— Никто не собирается причинить им вред,—ответил Робертсон.
— О! Спасибо, большое спасибо. Рад получить ваши заверения. После этого я чувствую себя спокойно и в полной безопасности. Так же как народ чувствует себя спокойно и в полной безопасности, потому что президент сказал, что мы больше не будем готовиться к бактериологической войне.
— Послушай, Норман, я знаю, что ты расстроен, но постарайся взять себя в руки. Ведь это не бактериологическая война. Это несчастный случай. Несчастный случай, связанный с исследованиями…
— А все те умершие люди, что они — уже воскресли? А те, которые остались… Что вы сделаете с ними? Вы же не можете их просто отпустить? Правда?
— Мы о них позаботимся. Пока я не могу сказать как, но мы о них позаботимся.
Льюин некоторое время молчал. Он молчал от отчаяния, от крайнего отчаяния, но Робертсон решил, что возбуждение Льюина стало спадать.
— Проходи, садись, Норм,— пригласил он.
Льюин вошел в гостиную следом за Робертсоном и сел на стул возле двери. Робертсон устроился на диване, поставил тарелку с кашей на кофейный столик и съел ложку овсянки.
— Все расстроены случившимся. И никто не чувствует себя лучше, чем ты. Но ставки слишком огромны.
— Билл, на карту поставлены жизни. И жизни уже потеряны. Что может быть больше этого?

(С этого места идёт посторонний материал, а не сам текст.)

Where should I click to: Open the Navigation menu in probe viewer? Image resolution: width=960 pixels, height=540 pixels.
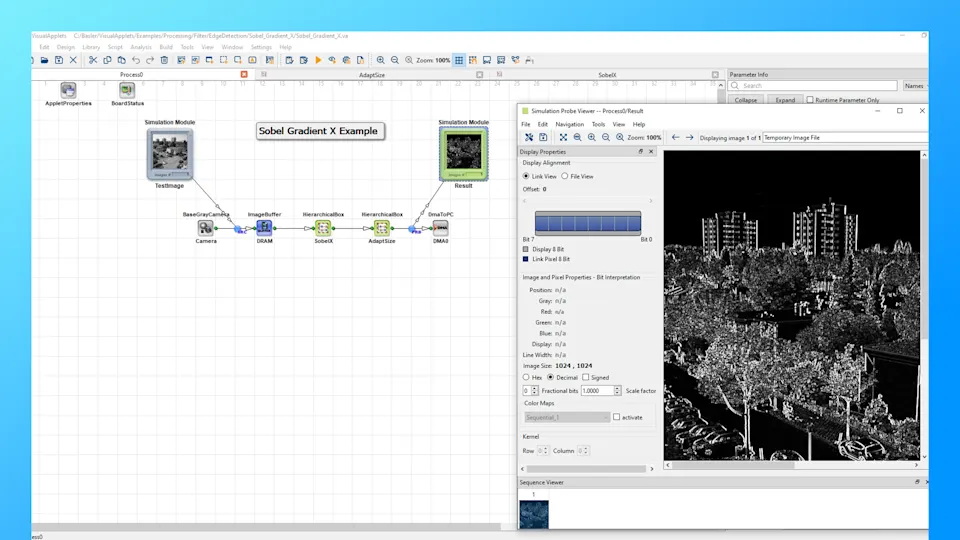[x=569, y=124]
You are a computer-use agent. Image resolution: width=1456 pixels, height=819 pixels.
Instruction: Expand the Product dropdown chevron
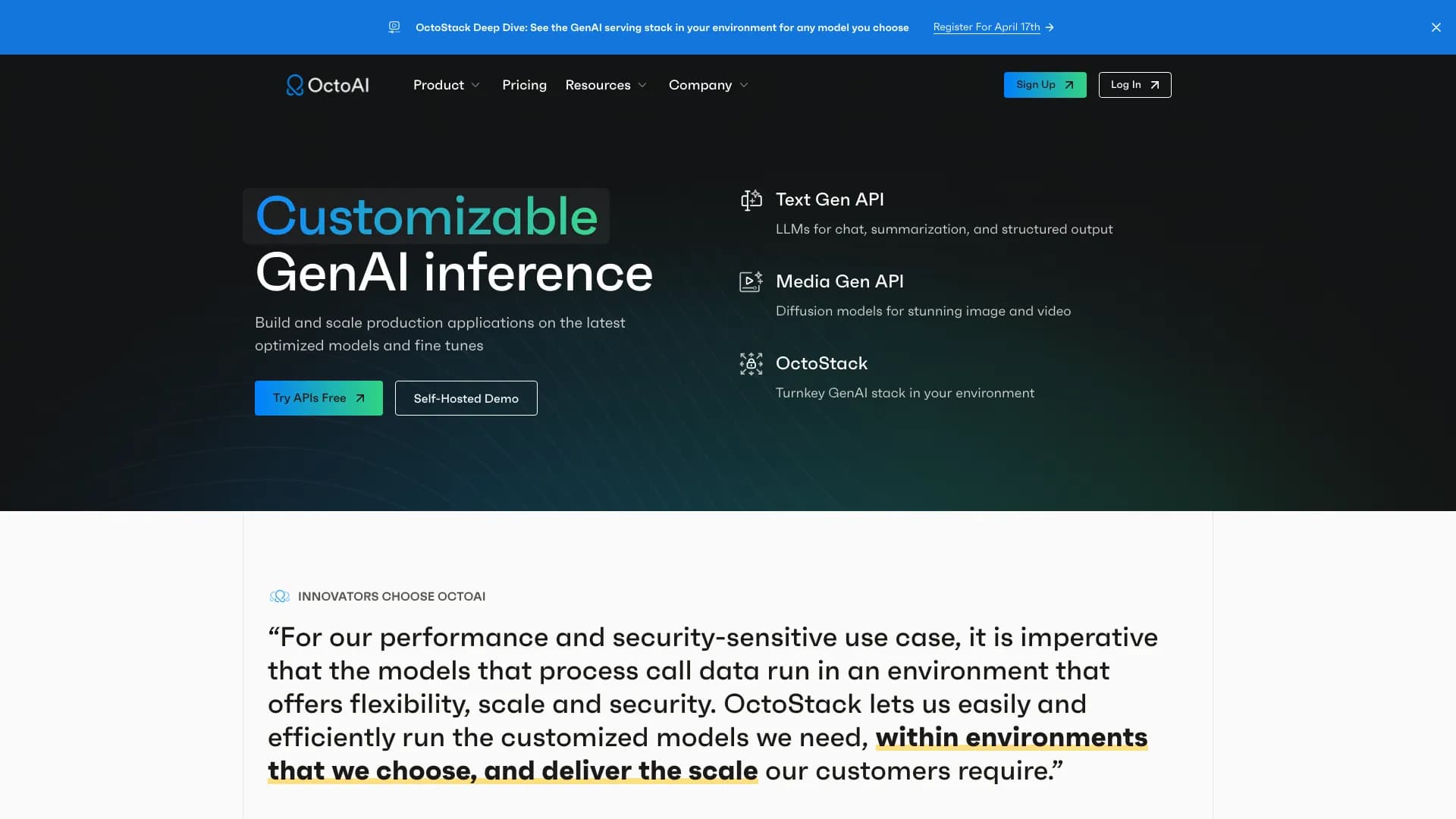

— Я знаю, как скверно ты себя чувствуешь. Но когда Донован сбежал, у нас не осталось никакого выбора. Мы вынуждены были пойти на крайние меры. Ты же там был и знаешь, что мы спасали людей, как могли. И мы не для того их спасали, чтобы затем просто убить или заключить навеки в тюрьму. Ты должен думать об этом так же, как об этом думаю я. Эти решения слишком ответственны, чтобы принимать их, руководствуясь лишь эмоциями. Они слишком важны, чтобы мы с тобой могли их комментировать.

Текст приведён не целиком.